[Item coordinate data]
================

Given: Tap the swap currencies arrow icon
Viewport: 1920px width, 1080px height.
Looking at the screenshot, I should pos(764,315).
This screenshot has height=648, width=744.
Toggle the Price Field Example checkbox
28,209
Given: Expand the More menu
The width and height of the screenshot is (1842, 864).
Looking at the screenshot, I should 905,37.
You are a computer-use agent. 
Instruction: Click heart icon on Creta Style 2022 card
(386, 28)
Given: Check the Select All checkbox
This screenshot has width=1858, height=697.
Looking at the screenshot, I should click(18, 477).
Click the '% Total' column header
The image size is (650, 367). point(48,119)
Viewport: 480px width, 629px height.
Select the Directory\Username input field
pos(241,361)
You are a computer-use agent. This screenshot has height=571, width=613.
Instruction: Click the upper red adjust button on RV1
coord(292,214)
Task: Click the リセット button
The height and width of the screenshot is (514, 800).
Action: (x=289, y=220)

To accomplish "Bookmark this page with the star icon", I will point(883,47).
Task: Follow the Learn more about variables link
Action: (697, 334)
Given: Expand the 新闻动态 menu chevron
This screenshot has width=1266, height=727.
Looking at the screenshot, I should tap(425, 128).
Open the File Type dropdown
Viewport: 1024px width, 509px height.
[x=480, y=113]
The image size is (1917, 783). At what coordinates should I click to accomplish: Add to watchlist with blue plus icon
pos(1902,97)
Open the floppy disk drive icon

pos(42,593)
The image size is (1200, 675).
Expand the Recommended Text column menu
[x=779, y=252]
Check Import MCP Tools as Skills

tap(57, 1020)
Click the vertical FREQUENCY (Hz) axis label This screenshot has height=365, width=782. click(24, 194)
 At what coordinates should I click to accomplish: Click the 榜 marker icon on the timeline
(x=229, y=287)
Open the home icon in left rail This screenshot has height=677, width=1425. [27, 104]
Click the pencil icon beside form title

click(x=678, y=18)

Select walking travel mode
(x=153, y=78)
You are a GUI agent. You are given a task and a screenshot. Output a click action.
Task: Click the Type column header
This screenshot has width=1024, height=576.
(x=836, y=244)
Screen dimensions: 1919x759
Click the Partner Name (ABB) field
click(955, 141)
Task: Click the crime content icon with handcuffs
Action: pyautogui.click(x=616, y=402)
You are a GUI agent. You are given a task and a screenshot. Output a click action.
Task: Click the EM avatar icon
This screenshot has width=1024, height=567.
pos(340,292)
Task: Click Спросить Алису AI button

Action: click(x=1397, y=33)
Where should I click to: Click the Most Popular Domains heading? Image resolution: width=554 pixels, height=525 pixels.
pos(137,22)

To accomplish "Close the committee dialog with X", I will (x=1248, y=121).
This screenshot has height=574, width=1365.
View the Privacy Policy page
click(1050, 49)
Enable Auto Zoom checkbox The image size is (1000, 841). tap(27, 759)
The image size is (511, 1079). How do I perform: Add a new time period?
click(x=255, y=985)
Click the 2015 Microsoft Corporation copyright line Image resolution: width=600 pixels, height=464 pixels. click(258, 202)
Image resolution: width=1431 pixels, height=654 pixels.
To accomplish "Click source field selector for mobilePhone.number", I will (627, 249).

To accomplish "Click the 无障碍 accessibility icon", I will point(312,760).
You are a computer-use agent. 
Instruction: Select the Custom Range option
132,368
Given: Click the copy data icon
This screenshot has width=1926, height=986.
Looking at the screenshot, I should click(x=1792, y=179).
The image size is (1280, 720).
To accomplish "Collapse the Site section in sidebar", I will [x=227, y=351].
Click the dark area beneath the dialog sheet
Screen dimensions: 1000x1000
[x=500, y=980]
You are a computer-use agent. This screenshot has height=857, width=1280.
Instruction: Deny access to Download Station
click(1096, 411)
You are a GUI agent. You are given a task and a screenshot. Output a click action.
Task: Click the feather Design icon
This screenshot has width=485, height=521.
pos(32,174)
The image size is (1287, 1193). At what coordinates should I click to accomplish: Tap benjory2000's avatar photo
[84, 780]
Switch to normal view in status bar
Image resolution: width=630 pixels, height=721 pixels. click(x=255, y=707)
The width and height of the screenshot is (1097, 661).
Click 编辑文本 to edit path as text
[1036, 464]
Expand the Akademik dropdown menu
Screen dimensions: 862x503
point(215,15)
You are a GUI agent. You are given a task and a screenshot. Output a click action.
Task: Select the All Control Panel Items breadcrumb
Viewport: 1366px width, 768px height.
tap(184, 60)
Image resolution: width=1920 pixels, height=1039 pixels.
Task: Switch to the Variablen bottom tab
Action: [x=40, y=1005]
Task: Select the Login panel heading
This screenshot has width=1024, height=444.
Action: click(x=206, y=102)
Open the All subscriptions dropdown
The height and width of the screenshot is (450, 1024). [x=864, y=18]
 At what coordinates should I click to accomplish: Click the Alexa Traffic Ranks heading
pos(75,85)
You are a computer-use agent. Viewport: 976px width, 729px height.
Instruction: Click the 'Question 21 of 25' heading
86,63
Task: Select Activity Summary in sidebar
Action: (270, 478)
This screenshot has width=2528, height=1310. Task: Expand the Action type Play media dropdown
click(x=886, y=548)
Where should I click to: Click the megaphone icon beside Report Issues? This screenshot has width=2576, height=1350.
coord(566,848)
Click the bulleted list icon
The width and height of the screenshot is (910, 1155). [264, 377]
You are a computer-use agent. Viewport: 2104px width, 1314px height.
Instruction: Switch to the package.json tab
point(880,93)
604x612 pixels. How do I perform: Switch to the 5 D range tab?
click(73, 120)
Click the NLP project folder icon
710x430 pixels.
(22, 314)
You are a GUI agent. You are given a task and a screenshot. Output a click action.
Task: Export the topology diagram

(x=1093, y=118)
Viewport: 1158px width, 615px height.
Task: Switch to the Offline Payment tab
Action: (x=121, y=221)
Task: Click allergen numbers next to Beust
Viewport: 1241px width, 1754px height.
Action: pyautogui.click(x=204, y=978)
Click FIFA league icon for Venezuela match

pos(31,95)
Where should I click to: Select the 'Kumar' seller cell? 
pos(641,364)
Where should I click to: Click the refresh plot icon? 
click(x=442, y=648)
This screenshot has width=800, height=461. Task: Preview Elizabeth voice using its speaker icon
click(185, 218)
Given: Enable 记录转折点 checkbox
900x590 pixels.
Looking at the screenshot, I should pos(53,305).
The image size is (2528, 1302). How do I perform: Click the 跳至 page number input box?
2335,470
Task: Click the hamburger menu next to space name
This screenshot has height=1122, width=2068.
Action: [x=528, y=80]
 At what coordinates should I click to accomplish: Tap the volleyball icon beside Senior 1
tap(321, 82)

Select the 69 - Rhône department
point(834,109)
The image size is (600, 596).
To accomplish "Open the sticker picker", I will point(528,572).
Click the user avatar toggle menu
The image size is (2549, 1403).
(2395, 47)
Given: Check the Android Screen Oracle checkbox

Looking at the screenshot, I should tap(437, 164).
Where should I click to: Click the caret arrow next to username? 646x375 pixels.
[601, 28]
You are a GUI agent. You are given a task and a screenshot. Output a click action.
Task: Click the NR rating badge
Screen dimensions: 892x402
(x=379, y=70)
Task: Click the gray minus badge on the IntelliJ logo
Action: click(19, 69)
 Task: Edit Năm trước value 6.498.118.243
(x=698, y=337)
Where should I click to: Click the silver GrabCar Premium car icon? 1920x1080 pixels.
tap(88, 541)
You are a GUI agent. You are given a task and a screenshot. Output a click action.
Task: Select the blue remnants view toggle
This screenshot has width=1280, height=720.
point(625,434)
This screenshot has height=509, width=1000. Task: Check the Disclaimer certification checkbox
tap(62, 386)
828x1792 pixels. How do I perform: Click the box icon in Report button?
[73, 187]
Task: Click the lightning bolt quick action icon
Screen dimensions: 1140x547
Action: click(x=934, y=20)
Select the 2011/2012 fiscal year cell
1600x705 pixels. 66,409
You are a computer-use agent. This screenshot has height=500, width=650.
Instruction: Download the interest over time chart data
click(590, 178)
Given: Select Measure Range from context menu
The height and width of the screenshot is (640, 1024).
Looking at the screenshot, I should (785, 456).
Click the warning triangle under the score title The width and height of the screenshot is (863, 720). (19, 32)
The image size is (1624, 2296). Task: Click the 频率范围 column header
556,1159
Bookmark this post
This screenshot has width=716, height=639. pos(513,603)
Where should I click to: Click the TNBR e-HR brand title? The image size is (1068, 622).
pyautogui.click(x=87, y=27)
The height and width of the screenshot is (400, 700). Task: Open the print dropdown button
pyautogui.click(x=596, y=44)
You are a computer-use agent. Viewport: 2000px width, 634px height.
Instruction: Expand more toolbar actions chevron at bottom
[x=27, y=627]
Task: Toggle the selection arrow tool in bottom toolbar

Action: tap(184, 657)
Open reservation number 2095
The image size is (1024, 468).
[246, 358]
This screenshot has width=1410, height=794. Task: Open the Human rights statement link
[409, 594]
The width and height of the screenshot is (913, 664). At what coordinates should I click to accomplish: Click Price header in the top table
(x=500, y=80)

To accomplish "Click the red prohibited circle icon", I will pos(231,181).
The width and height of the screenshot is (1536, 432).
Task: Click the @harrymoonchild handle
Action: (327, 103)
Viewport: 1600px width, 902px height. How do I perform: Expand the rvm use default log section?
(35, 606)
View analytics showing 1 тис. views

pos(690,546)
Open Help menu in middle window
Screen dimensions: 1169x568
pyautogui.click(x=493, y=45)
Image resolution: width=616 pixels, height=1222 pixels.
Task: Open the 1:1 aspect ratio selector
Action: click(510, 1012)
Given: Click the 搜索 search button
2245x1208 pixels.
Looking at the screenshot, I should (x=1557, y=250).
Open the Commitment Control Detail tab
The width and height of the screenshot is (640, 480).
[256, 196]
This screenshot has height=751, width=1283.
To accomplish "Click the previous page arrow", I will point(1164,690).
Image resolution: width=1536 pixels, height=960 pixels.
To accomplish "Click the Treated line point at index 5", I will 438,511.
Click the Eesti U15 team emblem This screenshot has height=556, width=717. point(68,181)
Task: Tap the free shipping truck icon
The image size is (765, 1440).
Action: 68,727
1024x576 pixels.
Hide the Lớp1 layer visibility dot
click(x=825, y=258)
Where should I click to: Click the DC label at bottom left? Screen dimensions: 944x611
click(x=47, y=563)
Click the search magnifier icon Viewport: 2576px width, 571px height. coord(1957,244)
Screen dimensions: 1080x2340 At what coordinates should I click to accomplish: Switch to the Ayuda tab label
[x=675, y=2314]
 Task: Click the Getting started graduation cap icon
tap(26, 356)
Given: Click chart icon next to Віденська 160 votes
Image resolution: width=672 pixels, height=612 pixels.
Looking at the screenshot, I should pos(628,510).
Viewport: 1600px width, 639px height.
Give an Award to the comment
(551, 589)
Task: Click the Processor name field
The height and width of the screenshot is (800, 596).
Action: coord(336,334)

================

Find each line in the records that contains the string "point", matching case exactly, and copy every such line in full.

*ANSWER TO THE PROBLEM*:
The image size is (650, 367). point(48,119)
To accomplish "Bookmark this page with the star icon", I will point(883,47).
To accomplish "Click the 无障碍 accessibility icon", I will point(312,760).
point(215,15)
point(880,93)
point(834,109)
To accomplish "Open the sticker picker", I will point(528,572).
point(625,434)
To accomplish "Click the previous page arrow", I will point(1164,690).
To accomplish "Click the Treated line point at index 5", I will 438,511.
Click the Eesti U15 team emblem This screenshot has height=556, width=717. point(68,181)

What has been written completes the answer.